* **Stored data entries**:
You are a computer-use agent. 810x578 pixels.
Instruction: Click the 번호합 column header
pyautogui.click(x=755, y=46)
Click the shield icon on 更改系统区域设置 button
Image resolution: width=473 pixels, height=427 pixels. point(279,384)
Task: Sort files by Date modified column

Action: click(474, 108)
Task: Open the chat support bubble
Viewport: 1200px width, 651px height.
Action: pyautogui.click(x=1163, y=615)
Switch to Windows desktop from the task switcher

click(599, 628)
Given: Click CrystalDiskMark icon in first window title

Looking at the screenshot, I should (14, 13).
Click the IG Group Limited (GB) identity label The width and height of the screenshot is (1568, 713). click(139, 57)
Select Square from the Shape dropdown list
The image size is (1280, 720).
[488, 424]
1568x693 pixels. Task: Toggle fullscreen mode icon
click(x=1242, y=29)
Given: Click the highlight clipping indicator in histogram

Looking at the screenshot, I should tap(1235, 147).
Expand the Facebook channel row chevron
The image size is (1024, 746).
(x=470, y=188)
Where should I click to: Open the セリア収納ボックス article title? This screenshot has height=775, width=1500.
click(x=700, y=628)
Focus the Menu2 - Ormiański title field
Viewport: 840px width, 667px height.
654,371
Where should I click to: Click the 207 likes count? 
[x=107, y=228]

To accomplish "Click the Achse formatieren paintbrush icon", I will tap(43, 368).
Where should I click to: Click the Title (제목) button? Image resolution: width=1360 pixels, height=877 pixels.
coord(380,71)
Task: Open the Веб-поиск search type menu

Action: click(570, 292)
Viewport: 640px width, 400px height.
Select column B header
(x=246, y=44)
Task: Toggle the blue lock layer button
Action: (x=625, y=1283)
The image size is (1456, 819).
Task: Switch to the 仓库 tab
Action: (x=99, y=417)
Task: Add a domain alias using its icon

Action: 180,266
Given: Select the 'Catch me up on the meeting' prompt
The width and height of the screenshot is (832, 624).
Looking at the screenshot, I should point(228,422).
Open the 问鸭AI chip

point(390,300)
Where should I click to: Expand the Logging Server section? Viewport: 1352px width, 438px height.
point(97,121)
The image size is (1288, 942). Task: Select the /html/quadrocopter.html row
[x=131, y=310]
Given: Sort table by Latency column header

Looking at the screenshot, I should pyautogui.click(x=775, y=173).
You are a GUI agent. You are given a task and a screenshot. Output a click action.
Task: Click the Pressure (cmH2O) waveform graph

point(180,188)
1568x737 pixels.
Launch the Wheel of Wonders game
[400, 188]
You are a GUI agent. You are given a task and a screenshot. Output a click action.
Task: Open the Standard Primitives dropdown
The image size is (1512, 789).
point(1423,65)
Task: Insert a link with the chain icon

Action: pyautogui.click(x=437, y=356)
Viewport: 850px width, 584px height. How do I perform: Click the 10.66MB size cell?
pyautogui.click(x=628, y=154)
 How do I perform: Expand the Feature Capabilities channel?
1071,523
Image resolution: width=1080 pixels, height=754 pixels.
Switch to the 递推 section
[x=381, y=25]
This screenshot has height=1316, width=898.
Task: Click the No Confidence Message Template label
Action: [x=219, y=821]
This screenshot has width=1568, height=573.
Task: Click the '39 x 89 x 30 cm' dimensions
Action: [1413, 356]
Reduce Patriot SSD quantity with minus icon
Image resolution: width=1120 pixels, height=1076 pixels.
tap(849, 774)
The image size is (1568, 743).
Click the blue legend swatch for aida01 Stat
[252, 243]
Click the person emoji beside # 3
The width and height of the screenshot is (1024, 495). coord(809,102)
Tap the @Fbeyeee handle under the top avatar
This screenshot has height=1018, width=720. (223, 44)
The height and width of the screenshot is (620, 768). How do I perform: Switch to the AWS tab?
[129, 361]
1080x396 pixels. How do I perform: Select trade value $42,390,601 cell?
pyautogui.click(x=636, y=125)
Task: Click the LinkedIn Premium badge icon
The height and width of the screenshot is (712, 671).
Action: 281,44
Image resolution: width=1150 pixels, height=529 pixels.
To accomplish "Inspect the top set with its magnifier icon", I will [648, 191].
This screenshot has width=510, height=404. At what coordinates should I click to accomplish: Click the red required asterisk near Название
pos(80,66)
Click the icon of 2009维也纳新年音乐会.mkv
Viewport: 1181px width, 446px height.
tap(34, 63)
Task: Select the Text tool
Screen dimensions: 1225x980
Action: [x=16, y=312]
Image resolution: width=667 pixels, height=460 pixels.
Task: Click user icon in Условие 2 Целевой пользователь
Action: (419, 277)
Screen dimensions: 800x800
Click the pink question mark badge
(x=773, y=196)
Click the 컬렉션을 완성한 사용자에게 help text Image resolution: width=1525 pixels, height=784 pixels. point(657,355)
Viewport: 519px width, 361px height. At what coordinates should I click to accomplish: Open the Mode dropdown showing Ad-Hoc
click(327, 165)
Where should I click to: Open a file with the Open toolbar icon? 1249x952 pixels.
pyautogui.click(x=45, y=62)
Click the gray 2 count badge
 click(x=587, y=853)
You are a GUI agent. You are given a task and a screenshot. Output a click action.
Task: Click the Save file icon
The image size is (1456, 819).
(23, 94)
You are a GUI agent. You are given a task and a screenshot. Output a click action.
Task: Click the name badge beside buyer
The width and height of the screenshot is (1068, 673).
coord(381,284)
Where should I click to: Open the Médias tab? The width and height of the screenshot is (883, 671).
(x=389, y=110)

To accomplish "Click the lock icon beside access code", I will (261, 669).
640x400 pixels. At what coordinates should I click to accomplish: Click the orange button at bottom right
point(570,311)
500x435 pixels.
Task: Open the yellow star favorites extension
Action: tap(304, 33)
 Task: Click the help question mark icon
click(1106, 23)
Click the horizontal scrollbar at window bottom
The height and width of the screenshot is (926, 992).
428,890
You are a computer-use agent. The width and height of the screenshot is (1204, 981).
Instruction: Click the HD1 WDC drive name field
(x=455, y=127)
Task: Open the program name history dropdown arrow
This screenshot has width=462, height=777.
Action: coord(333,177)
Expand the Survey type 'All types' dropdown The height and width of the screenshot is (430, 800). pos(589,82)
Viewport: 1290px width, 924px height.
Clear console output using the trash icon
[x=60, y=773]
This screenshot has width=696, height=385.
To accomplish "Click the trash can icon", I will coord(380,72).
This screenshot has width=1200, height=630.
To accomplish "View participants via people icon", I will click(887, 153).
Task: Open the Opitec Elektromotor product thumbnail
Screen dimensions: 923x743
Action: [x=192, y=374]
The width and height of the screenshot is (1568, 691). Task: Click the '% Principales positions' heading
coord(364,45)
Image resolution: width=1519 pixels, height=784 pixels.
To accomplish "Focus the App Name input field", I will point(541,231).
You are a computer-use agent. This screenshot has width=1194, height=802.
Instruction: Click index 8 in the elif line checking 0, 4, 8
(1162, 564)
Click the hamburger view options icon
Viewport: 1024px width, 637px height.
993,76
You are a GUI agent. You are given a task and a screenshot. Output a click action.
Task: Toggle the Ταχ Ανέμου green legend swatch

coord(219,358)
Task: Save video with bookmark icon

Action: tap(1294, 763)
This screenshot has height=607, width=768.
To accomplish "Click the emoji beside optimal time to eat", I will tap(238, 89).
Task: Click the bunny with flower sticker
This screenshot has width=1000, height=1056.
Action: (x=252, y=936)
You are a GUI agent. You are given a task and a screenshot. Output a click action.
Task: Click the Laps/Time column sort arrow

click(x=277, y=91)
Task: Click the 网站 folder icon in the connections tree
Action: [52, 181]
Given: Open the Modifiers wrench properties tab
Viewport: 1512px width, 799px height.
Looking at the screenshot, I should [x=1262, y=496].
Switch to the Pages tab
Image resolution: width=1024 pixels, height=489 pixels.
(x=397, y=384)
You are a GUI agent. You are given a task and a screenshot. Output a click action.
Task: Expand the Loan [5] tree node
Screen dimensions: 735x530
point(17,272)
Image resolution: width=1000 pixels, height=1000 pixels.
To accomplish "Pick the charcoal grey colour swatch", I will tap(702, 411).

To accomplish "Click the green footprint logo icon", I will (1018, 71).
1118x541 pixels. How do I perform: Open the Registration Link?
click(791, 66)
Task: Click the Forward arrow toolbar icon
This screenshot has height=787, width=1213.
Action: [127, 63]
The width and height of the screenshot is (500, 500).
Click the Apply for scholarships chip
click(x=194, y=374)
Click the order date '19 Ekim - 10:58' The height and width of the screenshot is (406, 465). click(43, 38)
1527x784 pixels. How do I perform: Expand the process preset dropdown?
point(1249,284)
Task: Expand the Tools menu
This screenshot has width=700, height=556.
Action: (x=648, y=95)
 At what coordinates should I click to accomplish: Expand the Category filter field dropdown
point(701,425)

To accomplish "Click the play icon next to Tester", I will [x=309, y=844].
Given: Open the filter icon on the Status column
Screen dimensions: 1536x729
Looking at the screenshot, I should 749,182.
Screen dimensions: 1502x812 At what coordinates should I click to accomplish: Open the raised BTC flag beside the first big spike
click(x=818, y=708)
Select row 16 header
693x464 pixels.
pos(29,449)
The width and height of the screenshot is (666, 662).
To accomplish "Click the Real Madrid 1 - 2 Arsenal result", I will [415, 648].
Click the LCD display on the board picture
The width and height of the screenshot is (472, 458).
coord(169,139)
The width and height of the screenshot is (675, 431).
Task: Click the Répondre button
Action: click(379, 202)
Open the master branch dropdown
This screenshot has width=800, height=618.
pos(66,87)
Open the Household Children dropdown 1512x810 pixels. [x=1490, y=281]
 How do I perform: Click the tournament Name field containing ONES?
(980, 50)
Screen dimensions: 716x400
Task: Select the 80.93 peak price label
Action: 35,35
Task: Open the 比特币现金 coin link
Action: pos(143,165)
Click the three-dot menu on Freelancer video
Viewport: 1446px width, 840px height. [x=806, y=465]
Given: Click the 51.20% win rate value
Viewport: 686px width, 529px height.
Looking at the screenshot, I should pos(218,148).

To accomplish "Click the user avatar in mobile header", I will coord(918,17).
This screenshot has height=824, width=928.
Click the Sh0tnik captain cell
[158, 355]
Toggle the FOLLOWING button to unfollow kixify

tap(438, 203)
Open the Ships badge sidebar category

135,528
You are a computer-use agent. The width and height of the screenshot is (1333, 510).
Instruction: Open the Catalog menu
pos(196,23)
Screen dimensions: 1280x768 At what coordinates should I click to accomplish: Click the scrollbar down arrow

* **Task brief**:
Scan the entries for the word "computer". Report each line that has it.

* **Written answer**:
You are a computer-use agent. 810x578 pixels.
You are a computer-use agent. The width and height of the screenshot is (1204, 981).
You are a computer-use agent. This screenshot has width=1194, height=802.
You are a computer-use agent. The width and height of the screenshot is (1333, 510).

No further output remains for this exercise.